Durante muito tempo, aprendemos que o preço de uma ação deveria refletir seus fundamentos: lucros, crescimento, eficiência e perspectivas futuras. No entanto, o mercado financeiro atual tem mostrado que essa relação está longe de ser absoluta. Cada vez mais, um fator determinante para a direção dos preços não é quanto uma ação vale, mas para onde o dinheiro está indo. E, no cenário global, uma parte relevante desse dinheiro flui hoje por meio dos ETFs, os fundos passivos de índice que seguem regras automáticas de investimento.
O ponto central é simples: ETFs não “pensam”. Eles não avaliam se uma empresa está barata ou cara. Apenas cumprem uma missão mecânica, a de replicar um índice. E, para replicá-lo, precisam comprar exatamente as ações que o compõem, independentemente do nível de preço. Assim, quando entram bilhões nesses fundos, todos os ativos presentes no índice sobem juntos, mesmo que alguns estejam com valor esticado ou apresentem fundamentos questionáveis.
Isso cria uma dinâmica curiosa: o preço deixa de ser a primeira variável analisada. O fluxo passa a comandar o movimento. Se o ETF recebe mais dinheiro, compra. Se há resgates, vende. Essa automatização do mercado faz com que períodos de alta sejam prolongados, não por euforia ou melhora nos fundamentos, mas porque as regras desses fundos exigem compras constantes sempre que o investidor global decide aumentar sua exposição a determinado índice.

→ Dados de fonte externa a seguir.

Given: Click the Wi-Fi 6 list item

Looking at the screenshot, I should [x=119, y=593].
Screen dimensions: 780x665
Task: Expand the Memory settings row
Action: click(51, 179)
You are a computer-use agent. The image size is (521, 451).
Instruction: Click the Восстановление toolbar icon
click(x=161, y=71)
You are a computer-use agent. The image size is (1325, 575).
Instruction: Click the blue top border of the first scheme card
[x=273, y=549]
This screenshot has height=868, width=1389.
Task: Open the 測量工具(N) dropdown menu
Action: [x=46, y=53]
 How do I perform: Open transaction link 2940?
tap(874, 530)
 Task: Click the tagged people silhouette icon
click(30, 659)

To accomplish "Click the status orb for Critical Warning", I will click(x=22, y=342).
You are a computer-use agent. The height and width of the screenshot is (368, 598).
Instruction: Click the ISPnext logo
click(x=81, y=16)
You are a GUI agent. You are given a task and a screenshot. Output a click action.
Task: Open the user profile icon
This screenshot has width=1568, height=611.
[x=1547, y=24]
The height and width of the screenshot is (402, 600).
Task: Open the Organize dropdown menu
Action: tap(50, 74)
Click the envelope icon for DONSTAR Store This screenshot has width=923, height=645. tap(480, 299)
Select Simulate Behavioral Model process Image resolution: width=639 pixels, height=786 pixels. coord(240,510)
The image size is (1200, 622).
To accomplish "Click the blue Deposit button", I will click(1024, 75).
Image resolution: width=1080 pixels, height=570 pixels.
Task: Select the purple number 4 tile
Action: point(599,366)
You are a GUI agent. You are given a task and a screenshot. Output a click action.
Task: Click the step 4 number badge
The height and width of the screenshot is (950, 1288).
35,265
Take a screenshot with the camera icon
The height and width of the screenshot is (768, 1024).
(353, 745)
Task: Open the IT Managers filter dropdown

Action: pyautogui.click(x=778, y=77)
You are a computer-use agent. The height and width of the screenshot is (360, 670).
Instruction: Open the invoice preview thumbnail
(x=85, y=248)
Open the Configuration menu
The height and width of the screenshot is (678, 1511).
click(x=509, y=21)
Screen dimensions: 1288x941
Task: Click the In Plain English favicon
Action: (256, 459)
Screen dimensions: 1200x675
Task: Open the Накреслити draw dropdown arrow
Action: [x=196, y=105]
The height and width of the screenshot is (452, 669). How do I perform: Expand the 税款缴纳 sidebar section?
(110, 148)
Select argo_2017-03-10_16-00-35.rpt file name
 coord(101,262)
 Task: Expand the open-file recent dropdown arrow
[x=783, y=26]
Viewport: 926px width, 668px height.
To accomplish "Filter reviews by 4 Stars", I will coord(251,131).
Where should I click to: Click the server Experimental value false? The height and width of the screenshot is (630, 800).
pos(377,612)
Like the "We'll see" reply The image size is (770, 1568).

É aqui que o Brasil entra na história. Nos últimos anos, parte dos recursos que saem dos Estados Unidos em busca de diversificação acaba direcionada para ETFs globais e de mercados emergentes. E praticamente todos esses ETFs têm Brasil em sua composição. Quando esse dinheiro chega, os gestores precisam comprá-lo aqui, em ações, não importa se o ambiente doméstico está turbulento, se o cenário fiscal gera dúvidas ou se as empresas estão negociando a múltiplos elevados. A regra manda comprar, e isso sustenta a alta do mercado.
Não são raros os momentos em que vemos o Ibovespa subir mesmo em semanas de notícias negativas. O investidor local, muitas vezes confuso, tenta encontrar motivos internos, mas a explicação está fora daqui: o capital internacional está entrando em ETFs de emergentes, e o Brasil é um dos beneficiados. O fluxo se impõe sobre o fundamento.
Essa nova dinâmica exige que o investidor entenda que o preço pode não refletir, no curto prazo, a realidade das empresas. Mercados guiados por fluxos podem subir por mais tempo do que parece razoável, mas também podem cair rapidamente quando esses mesmos fluxos se invertem.
Em um mundo dominado por estratégias passivas, compreender para onde o dinheiro global está indo é tão importante quanto analisar balanços. O fundamento ainda importa, mas o fluxo, hoje, muitas vezes fala mais alto.